Aesop's Fables, or the Aesopica, is a collection of fables credited to
Aesop, a slave and storyteller believed to have lived in ancient Greece
between 620 and 564 BCE. Of diverse origins, the stories associated with
his name have descended to modern times through a number of sources and
continue to be reinterpreted in different verbal registers and in
popular as well as artistic media. The fables originally belonged to the
oral tradition and were not collected for some three centuries after
Aesop's death. By that time a variety of other stories, jokes and
proverbs were being ascribed to him, although some of that material was
from sources earlier than him or came from beyond the Greek cultural
sphere. The process of inclusion has continued until the present, with
some of the fables unrecorded before the later Middle Ages and others
arriving from outside Europe. The process is continuous and new stories
are still being added to the Aesop corpus, even when they are
demonstrably more recent work and sometimes from known authors.

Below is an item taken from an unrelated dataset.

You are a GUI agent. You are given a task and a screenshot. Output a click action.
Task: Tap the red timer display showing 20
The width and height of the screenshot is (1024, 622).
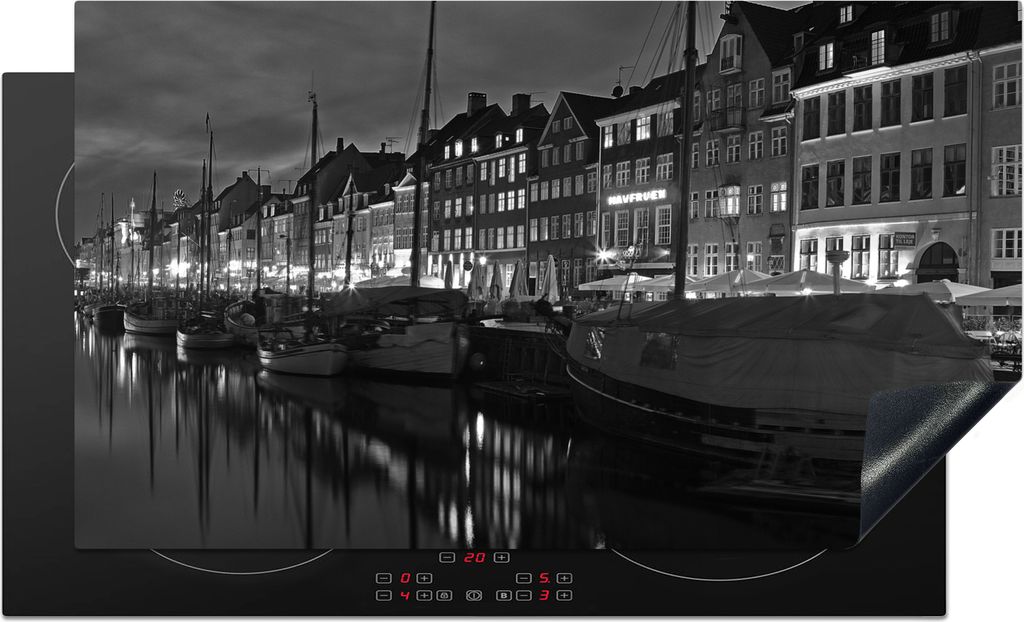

Manuscripts in Latin and Greek were important avenues of transmission,
although poetical treatments in European vernaculars eventually formed
another. On the arrival of printing, collections of Aesop's fables were
among the earliest books in a variety of languages. Through the means of
later collections, and translations or adaptations of them, Aesop's
reputation as a fabulist was transmitted throughout the world. Initially
the fables were addressed to adults and covered religious, social and
political themes. They were also put to use as ethical guides and from
the Renaissance onwards were particularly used for the education of
children. Their ethical dimension was reinforced in the adult world
through depiction in sculpture, painting and other illustrative means,
as well as adaptation to drama and song. In addition, there have been
reinterpretations of the meaning of fables and changes in emphasis over
time.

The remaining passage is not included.